The problem –
Filter the entries for the string "computer". Copy each line that has it.

Listed records –

▬▬▬▬▬▬

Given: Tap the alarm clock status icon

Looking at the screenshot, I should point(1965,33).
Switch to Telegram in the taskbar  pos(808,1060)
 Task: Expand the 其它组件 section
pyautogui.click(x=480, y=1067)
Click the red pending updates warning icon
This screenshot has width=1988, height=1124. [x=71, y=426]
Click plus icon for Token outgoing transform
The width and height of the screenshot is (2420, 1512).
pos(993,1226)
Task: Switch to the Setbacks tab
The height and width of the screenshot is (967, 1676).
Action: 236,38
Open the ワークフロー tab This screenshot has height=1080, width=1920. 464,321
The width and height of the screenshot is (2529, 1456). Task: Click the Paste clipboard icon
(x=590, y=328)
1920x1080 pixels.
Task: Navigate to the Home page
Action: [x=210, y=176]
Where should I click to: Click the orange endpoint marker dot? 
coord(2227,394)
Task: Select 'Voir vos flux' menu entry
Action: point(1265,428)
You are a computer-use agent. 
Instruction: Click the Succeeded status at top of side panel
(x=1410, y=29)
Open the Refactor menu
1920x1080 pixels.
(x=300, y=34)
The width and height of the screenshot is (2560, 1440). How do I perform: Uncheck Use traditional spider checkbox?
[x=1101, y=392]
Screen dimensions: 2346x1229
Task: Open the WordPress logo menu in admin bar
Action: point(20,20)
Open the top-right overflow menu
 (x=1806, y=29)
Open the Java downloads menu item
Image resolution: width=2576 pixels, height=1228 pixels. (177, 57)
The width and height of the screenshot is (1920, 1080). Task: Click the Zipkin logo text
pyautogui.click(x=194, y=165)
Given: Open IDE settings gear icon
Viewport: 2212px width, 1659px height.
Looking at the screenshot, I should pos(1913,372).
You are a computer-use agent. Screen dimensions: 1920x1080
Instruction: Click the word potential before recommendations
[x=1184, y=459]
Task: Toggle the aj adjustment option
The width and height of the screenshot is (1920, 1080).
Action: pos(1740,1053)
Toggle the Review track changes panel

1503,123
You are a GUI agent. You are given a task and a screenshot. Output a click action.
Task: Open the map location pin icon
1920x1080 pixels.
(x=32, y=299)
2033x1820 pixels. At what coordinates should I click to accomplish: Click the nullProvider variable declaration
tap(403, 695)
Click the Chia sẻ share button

▬▬▬▬▬▬

Output below –
You are a computer-use agent. 
You are a computer-use agent. Screen dimensions: 1920x1080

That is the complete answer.